Town Budget Vote Coming
Published 2:27 pm Tuesday, June 10, 2014
FARMVILLE — Town council is expected to adopt the 2014-15 Town budget during its June meeting Wednesday night, following a public hearing that drew one speaker.
The proposed $15 million budget will not raise a single local tax or fee.
Town employees would receive a three percent raise and a Christmas bonus.
During the public hearing, Ronald White, a local pilot, questioned the price of jet fuel at the Farmville Regional Airport. “There was a sizable difference in the mark-up between jet fuel and avgas. I believe almost a 30 percent difference. And I just wondered why the big difference?” he asked.

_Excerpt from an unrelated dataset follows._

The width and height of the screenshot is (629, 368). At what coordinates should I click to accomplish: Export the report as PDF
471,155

Replying, town manager Gerald Spates said, “We try to keep our prices in line with other localities and other airports and I think our prices are in line.”

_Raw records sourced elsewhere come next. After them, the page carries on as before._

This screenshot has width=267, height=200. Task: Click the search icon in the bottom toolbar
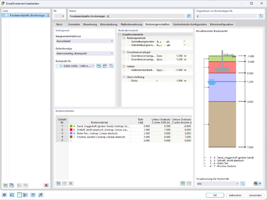[4, 195]
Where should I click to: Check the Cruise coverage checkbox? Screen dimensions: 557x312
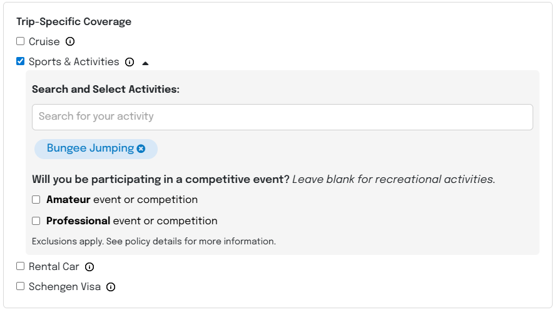point(20,41)
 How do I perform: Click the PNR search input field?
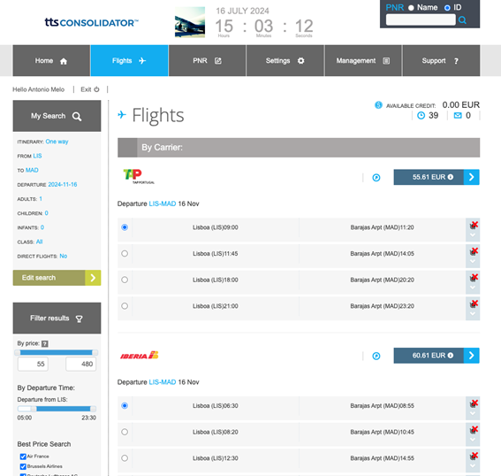[x=421, y=19]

The difference between jet fuel and avgas has been likened to that between gasoline and diesel gas, with avgas approximating unleaded gasoline.
White said the previous weekend in Daytona, Florida he spent 75 cents less per gallon for jet fuel than the cost at the Farmville Regional Airport and he feels the owners of jets “are being discriminated against” at the Town’s airport.
“You’re not being discriminated against,” Spates replied. “We don’t sell that much jet fuel…We have it sitting in the tank for a long period of time. A lot of airports don’t have jet fuel.”
White continued, saying “it seems we’re being abused by paying a much higher margin, almost three times what the recreational flyer is…”
When White had finished speaking, the public hearing was brought to a close and the meeting was adjourned.
The proposed $15 million budget would leave a contingency balance of $190,054 and its capital purchases include three police cars, a garbage truck and a dump truck.
Residents in the West Osborn Road neighborhood in Jackson Heights will see a $65,000 project to provide curbing, gutters and a sidewalk on one side of that street.
“Public transit is over there and there’s quite a few families and there’s an apartment complex over there that uses the public transit a lot,” Ward E council member Jamie Davis explained during town council’s May work session as he requested the project be added to the budget.
“And we’ve had quite a few complaints about people walking in the streets, because there’s no sidewalk, to get to the bus. And obviously,” he continued, “the people walking to the bus have had a lot of issues and the local residents have had quite a few issues with almost hitting people on the streets.”
The cost for materials is about $65,000 and Town workers can do the work themselves.
The sidewalk, curb and gutter will be from one end of West Osborn Road to the other.
The Town owns the right-of-way so there are no issues in that regard.
Spates said last month that he believes the project “ought to be done.”
And Davis stressed, “I think it’s a safety issue, more or less, than anything else.”